EXERCISE MATERIAL –
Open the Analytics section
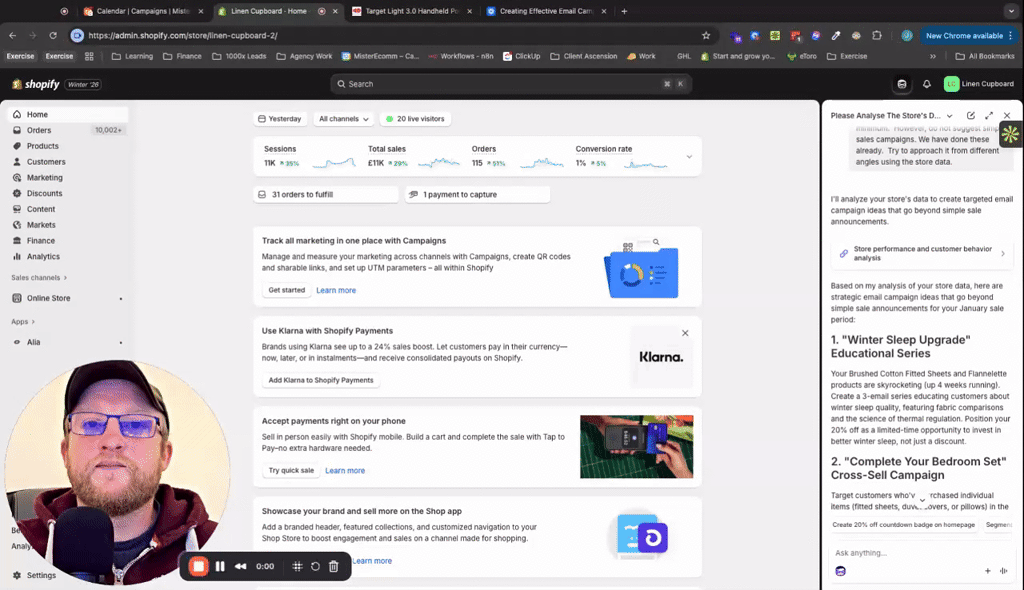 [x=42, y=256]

...

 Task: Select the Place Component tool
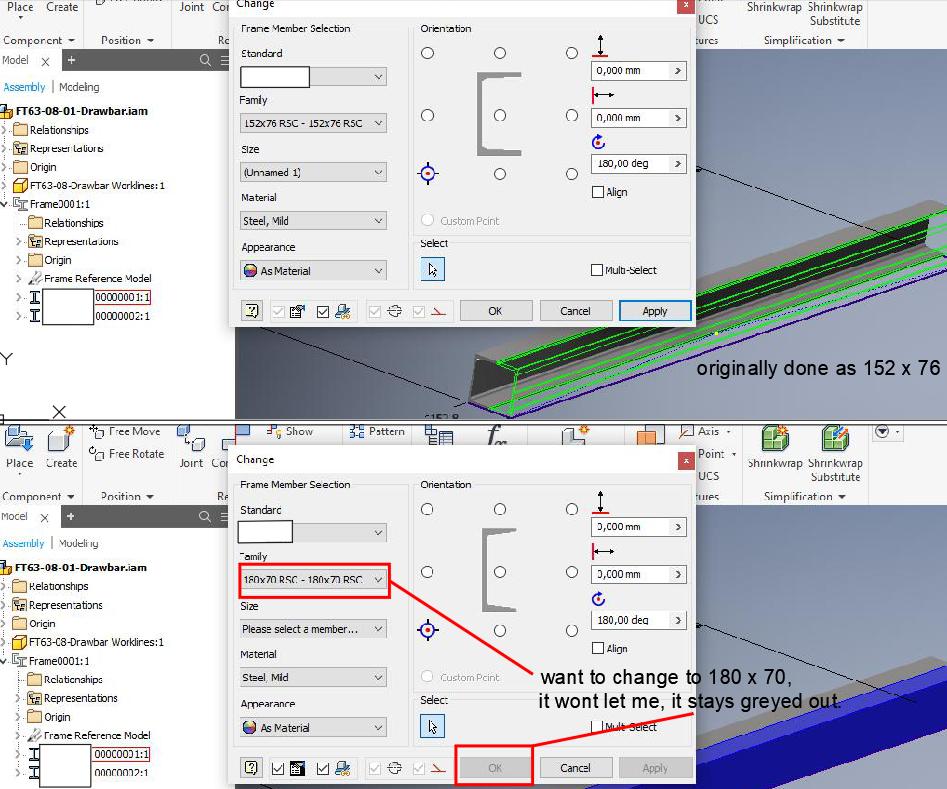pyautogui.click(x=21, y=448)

...

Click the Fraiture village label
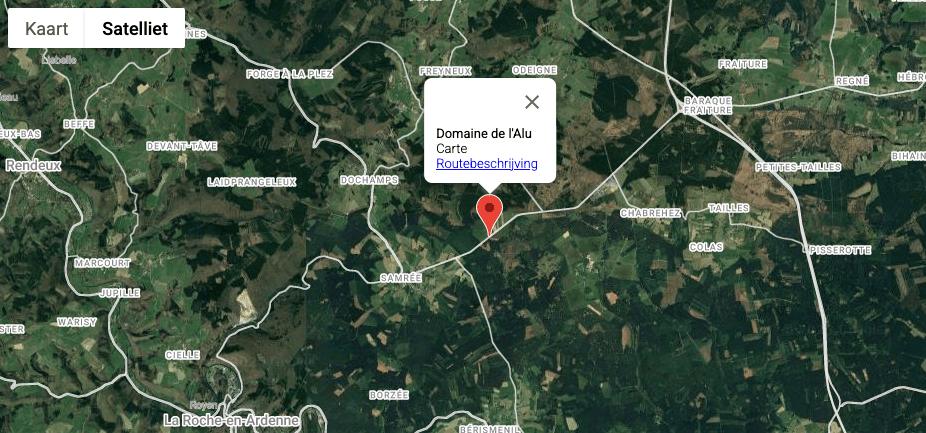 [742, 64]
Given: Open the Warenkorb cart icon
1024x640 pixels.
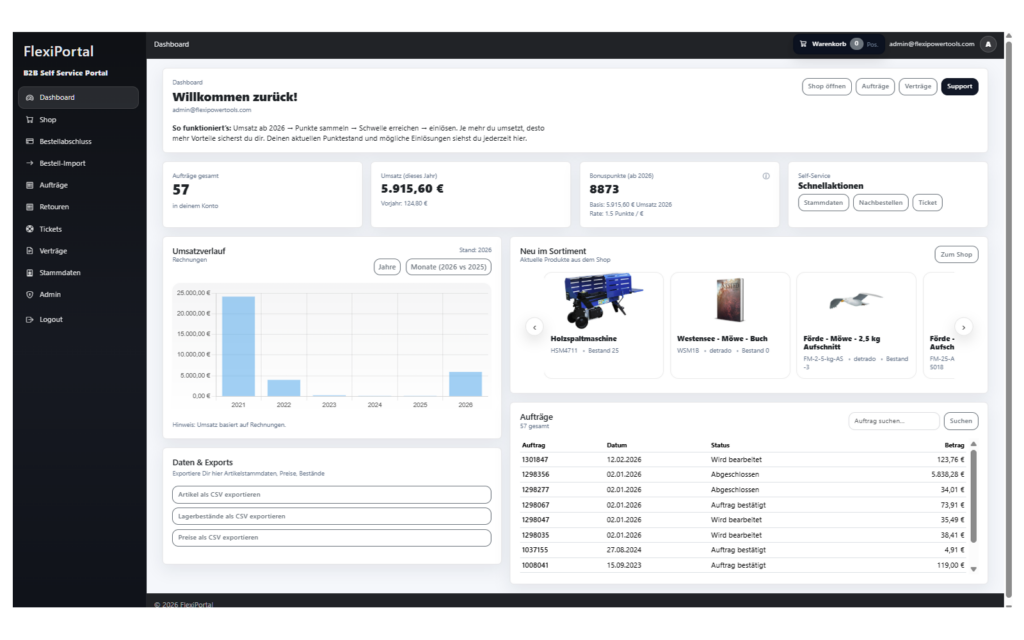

TASK PROMPT – Find the line with "Click the Fraiture village label" and the line with "1024x640 pixels." in the records above. Copy both and all lines between them exactly, without pictures.

YOUR RESPONSE –
Click the Fraiture village label
 [742, 64]
Given: Open the Warenkorb cart icon
1024x640 pixels.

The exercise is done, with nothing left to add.